* **WRITTEN PROBLEM**
Can you take the part that opens with the line containing "This screenshot has width=1342, height=896." and closes with the line containing "Looking at the screenshot, I should pos(106,94).", replace "club logo" with "team crest", and return only those lines with everything else unchanged?

── MATERIAL ──

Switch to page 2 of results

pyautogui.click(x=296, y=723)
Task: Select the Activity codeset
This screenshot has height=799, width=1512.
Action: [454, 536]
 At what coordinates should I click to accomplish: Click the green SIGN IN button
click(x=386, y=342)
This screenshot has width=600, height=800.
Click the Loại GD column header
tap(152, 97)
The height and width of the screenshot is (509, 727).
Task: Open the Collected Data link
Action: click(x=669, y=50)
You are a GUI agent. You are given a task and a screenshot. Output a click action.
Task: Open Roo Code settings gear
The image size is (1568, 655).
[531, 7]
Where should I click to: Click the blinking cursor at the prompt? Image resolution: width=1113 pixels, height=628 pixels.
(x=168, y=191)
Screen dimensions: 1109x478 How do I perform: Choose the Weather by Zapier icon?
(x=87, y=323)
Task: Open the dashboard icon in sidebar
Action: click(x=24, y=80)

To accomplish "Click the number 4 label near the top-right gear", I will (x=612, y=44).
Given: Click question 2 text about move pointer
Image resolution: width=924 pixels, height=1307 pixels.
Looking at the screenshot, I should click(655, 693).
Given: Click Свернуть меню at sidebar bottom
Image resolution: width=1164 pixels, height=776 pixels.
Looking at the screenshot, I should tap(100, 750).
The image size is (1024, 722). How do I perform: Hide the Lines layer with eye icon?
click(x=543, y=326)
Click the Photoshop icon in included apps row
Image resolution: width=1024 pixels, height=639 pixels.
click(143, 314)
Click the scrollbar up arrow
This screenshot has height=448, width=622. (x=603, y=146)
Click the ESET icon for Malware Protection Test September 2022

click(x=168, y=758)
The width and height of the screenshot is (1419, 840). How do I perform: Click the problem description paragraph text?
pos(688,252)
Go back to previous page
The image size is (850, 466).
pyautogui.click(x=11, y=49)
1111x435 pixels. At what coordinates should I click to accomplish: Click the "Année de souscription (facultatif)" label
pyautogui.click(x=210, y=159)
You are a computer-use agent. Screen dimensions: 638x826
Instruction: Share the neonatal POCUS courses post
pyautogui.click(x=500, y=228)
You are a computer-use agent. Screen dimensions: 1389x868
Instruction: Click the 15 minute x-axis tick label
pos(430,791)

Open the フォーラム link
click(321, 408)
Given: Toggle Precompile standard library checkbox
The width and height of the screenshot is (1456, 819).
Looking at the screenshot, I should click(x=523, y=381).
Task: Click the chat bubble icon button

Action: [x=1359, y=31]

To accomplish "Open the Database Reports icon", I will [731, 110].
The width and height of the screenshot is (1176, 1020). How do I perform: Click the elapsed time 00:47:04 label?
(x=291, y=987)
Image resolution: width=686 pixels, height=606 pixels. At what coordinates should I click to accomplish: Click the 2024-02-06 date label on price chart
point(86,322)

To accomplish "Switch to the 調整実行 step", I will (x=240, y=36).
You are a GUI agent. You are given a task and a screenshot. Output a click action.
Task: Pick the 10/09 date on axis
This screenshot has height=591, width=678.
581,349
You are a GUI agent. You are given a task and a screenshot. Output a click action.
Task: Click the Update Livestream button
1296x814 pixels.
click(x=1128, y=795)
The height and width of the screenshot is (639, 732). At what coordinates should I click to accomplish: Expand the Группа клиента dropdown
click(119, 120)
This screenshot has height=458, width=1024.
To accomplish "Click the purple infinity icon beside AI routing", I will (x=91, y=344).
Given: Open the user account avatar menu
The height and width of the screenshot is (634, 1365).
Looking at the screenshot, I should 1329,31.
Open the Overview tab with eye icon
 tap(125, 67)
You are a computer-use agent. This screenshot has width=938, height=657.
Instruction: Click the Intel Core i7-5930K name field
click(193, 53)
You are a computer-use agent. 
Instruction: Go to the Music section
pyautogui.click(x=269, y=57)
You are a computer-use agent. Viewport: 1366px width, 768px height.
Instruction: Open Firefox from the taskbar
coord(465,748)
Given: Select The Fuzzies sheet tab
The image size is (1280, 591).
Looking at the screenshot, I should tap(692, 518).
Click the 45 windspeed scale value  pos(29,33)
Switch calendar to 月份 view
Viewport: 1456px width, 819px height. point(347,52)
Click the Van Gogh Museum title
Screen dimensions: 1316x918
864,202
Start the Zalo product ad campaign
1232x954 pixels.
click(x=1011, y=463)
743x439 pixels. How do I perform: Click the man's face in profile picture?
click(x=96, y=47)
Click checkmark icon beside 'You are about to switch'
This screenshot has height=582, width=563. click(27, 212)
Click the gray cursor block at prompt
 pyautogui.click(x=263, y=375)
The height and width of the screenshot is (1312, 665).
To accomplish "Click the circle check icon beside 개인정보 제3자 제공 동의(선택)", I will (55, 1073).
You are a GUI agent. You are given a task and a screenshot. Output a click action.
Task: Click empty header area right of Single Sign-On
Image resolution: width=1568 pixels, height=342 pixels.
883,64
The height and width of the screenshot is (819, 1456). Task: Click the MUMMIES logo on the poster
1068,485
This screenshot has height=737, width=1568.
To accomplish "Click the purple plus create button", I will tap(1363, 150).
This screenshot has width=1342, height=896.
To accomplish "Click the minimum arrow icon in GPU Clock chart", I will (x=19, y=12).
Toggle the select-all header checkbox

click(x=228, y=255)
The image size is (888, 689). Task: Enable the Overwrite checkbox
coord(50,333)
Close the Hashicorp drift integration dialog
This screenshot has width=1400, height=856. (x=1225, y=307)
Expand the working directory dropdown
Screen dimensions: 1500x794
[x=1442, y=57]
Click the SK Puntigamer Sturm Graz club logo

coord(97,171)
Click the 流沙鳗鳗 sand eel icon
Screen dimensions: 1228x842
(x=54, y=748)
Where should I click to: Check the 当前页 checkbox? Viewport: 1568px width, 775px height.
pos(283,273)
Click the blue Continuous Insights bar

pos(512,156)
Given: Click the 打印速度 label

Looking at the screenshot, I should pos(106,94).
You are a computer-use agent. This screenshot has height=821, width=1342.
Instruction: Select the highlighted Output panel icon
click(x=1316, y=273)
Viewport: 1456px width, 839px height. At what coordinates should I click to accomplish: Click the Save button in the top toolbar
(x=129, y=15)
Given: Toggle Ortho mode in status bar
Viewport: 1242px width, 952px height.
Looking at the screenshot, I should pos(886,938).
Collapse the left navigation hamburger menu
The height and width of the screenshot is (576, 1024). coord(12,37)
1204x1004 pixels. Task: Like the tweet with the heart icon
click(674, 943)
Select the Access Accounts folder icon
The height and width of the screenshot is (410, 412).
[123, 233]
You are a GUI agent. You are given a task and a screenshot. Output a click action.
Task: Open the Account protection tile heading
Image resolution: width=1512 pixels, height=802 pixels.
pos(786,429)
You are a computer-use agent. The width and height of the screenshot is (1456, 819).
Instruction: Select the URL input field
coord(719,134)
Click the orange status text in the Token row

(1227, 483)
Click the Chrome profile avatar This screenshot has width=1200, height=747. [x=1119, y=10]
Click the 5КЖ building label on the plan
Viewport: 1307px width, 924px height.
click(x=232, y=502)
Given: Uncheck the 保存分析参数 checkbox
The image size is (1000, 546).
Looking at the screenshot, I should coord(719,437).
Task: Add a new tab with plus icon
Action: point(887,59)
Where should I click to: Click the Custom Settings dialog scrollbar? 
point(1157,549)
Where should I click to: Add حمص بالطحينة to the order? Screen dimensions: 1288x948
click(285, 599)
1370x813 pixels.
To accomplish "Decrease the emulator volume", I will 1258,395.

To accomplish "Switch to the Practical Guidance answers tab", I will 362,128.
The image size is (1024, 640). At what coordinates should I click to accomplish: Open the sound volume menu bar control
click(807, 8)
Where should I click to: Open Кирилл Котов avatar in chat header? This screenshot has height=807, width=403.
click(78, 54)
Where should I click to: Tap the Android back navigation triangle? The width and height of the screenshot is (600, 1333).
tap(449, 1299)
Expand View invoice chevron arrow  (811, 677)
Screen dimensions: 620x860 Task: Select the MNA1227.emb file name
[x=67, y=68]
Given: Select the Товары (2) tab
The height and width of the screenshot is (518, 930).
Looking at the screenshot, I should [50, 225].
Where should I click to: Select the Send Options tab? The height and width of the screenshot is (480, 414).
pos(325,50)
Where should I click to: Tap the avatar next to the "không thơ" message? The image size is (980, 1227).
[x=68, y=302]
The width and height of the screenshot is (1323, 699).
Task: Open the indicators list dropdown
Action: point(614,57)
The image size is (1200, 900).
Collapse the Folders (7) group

───

* **RESPONSE**
This screenshot has width=1342, height=896.
To accomplish "Click the minimum arrow icon in GPU Clock chart", I will (x=19, y=12).
Toggle the select-all header checkbox

click(x=228, y=255)
The image size is (888, 689). Task: Enable the Overwrite checkbox
coord(50,333)
Close the Hashicorp drift integration dialog
This screenshot has width=1400, height=856. (x=1225, y=307)
Expand the working directory dropdown
Screen dimensions: 1500x794
[x=1442, y=57]
Click the SK Puntigamer Sturm Graz team crest

coord(97,171)
Click the 流沙鳗鳗 sand eel icon
Screen dimensions: 1228x842
(x=54, y=748)
Where should I click to: Check the 当前页 checkbox? Viewport: 1568px width, 775px height.
pos(283,273)
Click the blue Continuous Insights bar

pos(512,156)
Given: Click the 打印速度 label

Looking at the screenshot, I should pos(106,94).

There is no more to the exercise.